Wie lautet im Text über die größten Fußball-Sensationen alles von „Die 10 größten" bis hinunter zu „und darüber hinaus.", wenn du darin „Marokko" zu „Kroatien" änderst?

• SEITE
>>>>>
Die 10 größten Sensationen der Fußball-Geschichte

13.12.2022 um 15:00, Philipp Eitzinger
min read
Marokko in einem WM-Halbfinale! Es ist eine der größten Überraschungen, die es bei großen Fußball-Turnieren je gegeben hat. Aber beileibe nicht die erste. Hier die Top-10 der größten Sensationen bei Länderturneren von WM bis EM und darüber hinaus.

Platz 10: Schweden wird 1958 Vize-Weltmeister

Heute alltäglich, damals mehr als ungewöhnlich: Als Schweden 1958 die WM ausrichtete, setzte man die vielen Legionäre aus der starken Serie A ein. Das stärkte Schweden, man ließ in der Gruppenphase Ungarn hinter sich, besiegte im Viertelfinale die Sowjetunion (2:0) und ein nach dem Ausschluss von Erich Juskowiak dezimiertes deutsches Team im Halbfinale (3:1). Die Deutschen fühlten sich benachteiligt: Einpeitscher sorgten vor dem Spiel für Hexenkessel-Stimmung, nachdem die Medien mit üblen Hetzkampagnen gegen die Deutschen Vorarbeit geleistet hatten. Zudem waren Schwedens Gegner von organisierten Sprech-Chören ("Heja, Sverige!"), die bis dahin gänzlich unbekannt waren, aus der Fassung gebracht worden. Brasilien war im Finale aber eine Nummer zu groß – 2:5.
<<<<<
• GESAMMELTE DATEN
>>>>>
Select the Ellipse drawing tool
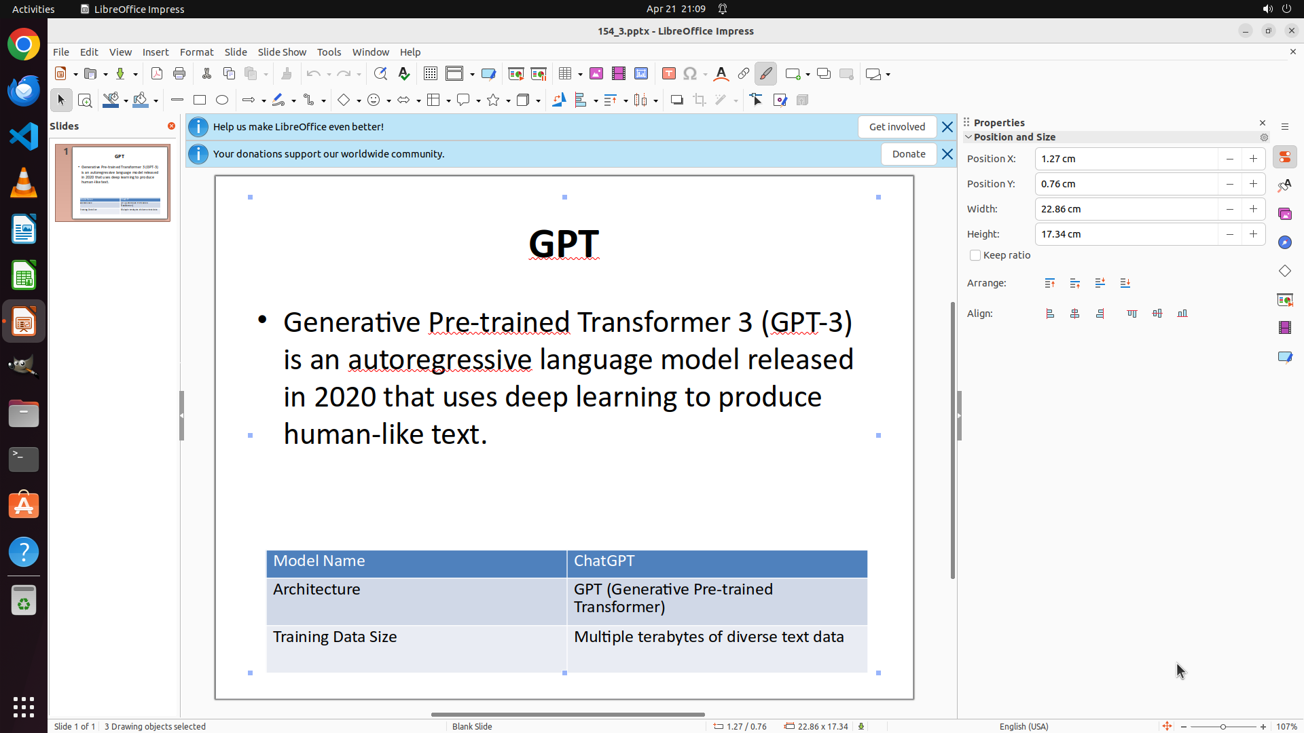pos(222,100)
<<<<<
• ENDGÜLTIGE ANTWORT
Die 10 größten Sensationen der Fußball-Geschichte

13.12.2022 um 15:00, Philipp Eitzinger
min read
Kroatien in einem WM-Halbfinale! Es ist eine der größten Überraschungen, die es bei großen Fußball-Turnieren je gegeben hat. Aber beileibe nicht die erste. Hier die Top-10 der größten Sensationen bei Länderturneren von WM bis EM und darüber hinaus.